What you will do »
Reproduce each of the following entries word for word.

(Pointing entries for text and elements)
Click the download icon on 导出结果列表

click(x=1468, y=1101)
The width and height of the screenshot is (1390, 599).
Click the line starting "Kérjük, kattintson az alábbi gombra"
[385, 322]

Result of the exercise »
Click the download icon on 导出结果列表

click(x=1468, y=1101)
The width and height of the screenshot is (1390, 599).
Click the line starting "Kérjük, kattintson az alábbi gombra"
[385, 322]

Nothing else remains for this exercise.